Deeper, Better, Farther: Growing the Community & Improving LibreOffice
There is something truly comforting in observing vibrant communities such as the one of LibreOffice. The project is growing, not just in developers but in adoption as well: more users as well as more localizations are a visible sign inside the project. All this is not only thanks to our good name and reputation; it is because as we are well into our fourth year of existence, it is important to realize that communities scale as much as their production and communication infrastructure is able to grow and perform its duties. Two words are of peculiar importance here: Production & Communication. In a Free and Open Source Software project, these two functions are tightly connected. The project enables the software production at the same time it enables communications between its members. Conversely, you cannot have a developers, users, or QA mailing list for instance, without relying on an existing code repository of some sort, otherwise you’re only doing vapourware (and vapourware only needs a database of press contacts, but no real mailing list).
Scaling up the production and communication infrastructure ultimately amounts to improve the software quality, featureset or both, and making the project contributors communicate more effectively, in between themselves and outside of the project as well. We have entered a period of fast growth inside LibreOffice; growth in terms of quality improvement, in terms of features, but in terms of what the Document Foundation can do, thanks to broader resources than when it first started. What this does not mean however is that our infrastructure team has free time available; but it means it can do more and accomodate more needs than previously. Here are a few concrete actions the project has been deciding recently and/or committing itself to in a systematic way since a few months:
- Hackfests: Of course these are not new, but looking on this list you will notice that they do now happen on regular and close intervals. These are actually very inclusive events and are open to anyone who wish to learn development on LibreOffice as well as joining the QA team and even how to contribute designs to the project. The next step being to go “transcontinental”, with hackfest taking place in the Americas, Europe, and Asia for instance. And for what it’s worth, we are having our hackfest in Paris this Friday…
- More localizations: more and more teams of localizers apply to have LibreOffice localized in their own language. It does not stop there though, as we also see an increase in new openings for native-language projects, meaning that these teams will go beyond localization to serve users in their native language, promote LibreOffice locally, etc.

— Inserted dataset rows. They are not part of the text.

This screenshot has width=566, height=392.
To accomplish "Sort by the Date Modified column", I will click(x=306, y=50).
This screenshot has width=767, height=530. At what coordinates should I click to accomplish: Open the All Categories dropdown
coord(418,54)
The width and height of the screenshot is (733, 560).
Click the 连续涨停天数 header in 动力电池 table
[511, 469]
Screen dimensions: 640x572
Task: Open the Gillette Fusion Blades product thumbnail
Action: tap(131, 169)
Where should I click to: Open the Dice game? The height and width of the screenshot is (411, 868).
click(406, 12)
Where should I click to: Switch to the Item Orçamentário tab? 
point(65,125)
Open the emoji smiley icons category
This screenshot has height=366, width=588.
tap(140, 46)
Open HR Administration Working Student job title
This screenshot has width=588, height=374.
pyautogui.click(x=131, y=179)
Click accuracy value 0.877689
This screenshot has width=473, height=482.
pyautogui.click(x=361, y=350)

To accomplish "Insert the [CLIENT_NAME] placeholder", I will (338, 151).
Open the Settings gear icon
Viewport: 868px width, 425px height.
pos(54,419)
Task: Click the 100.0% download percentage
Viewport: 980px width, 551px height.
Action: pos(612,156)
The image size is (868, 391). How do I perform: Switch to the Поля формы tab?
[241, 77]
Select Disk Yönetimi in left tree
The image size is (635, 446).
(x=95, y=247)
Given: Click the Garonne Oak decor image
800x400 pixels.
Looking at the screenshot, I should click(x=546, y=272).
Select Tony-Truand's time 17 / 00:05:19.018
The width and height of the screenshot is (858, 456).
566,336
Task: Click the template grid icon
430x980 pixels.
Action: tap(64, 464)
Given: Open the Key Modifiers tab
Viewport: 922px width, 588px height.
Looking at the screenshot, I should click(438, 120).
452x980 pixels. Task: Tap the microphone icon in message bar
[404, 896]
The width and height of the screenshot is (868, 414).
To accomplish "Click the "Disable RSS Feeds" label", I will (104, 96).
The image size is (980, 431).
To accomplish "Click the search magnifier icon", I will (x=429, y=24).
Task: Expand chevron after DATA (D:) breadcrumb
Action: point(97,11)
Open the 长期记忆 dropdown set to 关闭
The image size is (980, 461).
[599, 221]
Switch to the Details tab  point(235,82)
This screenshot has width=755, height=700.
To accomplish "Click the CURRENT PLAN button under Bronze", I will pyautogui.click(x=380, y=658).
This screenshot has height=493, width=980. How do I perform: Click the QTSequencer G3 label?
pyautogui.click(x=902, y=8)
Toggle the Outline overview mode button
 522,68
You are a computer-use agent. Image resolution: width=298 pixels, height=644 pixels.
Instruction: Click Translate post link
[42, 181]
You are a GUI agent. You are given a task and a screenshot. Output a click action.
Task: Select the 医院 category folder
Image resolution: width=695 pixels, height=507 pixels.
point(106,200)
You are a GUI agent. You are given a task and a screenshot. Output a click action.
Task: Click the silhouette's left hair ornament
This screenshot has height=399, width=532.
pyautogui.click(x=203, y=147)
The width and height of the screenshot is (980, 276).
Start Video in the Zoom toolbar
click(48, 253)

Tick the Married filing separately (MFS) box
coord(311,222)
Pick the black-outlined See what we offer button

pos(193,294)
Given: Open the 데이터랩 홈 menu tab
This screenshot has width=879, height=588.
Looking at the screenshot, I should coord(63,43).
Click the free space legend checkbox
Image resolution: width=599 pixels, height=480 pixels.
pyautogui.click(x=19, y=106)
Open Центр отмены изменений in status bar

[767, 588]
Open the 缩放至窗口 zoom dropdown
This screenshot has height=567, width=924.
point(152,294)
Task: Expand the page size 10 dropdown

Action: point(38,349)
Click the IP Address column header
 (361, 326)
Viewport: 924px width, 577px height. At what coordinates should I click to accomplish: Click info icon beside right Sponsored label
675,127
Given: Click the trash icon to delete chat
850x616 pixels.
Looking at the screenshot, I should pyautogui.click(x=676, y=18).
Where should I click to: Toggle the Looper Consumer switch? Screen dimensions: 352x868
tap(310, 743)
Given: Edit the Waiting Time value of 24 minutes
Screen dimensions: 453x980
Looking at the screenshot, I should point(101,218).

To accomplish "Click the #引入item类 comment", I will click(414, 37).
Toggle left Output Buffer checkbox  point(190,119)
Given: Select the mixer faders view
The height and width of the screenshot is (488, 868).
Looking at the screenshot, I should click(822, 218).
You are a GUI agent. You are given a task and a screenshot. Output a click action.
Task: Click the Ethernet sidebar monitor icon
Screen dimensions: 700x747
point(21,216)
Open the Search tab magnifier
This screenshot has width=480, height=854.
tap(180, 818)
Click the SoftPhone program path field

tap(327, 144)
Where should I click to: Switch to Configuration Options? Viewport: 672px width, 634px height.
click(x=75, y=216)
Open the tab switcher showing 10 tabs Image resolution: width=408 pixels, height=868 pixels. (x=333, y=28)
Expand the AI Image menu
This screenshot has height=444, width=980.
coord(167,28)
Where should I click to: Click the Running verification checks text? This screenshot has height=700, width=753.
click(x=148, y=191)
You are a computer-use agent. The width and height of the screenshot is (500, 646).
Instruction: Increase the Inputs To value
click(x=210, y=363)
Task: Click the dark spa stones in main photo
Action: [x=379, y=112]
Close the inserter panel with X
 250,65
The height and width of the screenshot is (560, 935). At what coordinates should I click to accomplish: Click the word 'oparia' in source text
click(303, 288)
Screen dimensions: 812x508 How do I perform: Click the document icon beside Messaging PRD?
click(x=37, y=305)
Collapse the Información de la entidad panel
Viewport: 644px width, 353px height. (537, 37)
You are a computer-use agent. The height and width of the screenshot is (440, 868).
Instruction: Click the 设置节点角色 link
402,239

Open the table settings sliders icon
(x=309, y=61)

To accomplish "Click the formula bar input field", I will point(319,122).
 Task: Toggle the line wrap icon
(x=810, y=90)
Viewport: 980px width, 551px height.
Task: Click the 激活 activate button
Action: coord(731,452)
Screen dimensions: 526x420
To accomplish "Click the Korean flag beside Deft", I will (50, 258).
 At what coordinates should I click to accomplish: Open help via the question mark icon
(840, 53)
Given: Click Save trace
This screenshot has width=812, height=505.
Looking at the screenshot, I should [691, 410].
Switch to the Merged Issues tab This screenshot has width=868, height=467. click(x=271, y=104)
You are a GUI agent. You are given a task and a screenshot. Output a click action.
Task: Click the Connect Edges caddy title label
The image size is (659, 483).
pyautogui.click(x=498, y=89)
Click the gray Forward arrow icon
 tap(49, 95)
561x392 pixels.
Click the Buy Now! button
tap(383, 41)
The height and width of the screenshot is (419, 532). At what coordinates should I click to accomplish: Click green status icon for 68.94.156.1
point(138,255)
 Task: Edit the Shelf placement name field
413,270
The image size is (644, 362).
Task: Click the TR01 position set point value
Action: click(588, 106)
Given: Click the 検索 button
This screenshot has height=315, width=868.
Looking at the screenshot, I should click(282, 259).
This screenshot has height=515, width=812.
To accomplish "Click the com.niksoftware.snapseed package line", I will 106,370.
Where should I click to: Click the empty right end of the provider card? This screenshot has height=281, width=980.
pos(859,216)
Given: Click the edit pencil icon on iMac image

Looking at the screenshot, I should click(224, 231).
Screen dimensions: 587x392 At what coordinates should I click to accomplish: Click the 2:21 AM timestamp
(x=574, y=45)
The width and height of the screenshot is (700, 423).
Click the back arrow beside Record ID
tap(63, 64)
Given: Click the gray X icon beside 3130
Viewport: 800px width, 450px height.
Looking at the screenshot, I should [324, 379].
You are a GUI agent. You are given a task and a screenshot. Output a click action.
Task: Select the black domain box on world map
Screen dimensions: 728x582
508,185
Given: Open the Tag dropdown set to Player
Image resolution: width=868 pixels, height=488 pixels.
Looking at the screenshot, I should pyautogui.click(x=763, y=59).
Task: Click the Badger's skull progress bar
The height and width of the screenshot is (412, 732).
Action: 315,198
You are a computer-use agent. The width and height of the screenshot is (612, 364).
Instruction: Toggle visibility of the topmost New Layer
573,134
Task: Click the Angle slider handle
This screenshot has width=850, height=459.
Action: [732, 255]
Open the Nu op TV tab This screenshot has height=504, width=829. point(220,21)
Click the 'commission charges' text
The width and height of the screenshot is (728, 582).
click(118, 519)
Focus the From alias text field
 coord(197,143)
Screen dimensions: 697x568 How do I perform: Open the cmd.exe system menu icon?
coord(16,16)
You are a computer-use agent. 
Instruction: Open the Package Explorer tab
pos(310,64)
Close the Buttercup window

- RedMine. Everywhere. All the time. With various teams come various needs, many different habits. Some will use wikis extensively, some others won’t. But many of them, when they’re not developers, have trouble actually coordinating and keeping track of their own project. After extensive tests the answer is RedMine. The Infra team has a dedicated RedMine instance for anything such as events planning to website management. As a side note, our Bugzilla is now used only for LibreOffice development and not anymore for the website, infrastructure or project management. RedMine tends to be easier to use, more adapted to a range of uses broader than software development, and bundles several tools such as wikis, gantt chart, issues tracking, etc.
- Sane files repository with OwnCloud. We now have our own. Enough with files lost on the wiki….
- A project-wide newsletter, gathering the quality throughout the project, dubbed LOWN (LibreOffice Weekly Newsletter) has been started and will now become a collaborative, online effort that will help circulate information around the community.
- Soon, we will have a multilingual blog planet derived from the one used by OpenSuse.
In terms of processes, two specific improvements must be listed:
- Regular QA bughunting sessions, allowing not just to tackle quality issues but to attract newcomers to the project -thanks Robinson!
- Regular release coordination and readiness for localizers and native-language projects – thanks Sophie!
All this ultimately leads to a breadth of improvement, in the community and in the final stages of the 4.3 release, a major one to date. Check out the first draft of the release notes here.
Ultimately however, all this would not work without the team of LibreOffice contributors who help make LibreOffice what it is today: a fun project, fantastic people, and a free office suite that is the best productivity tool you can find around.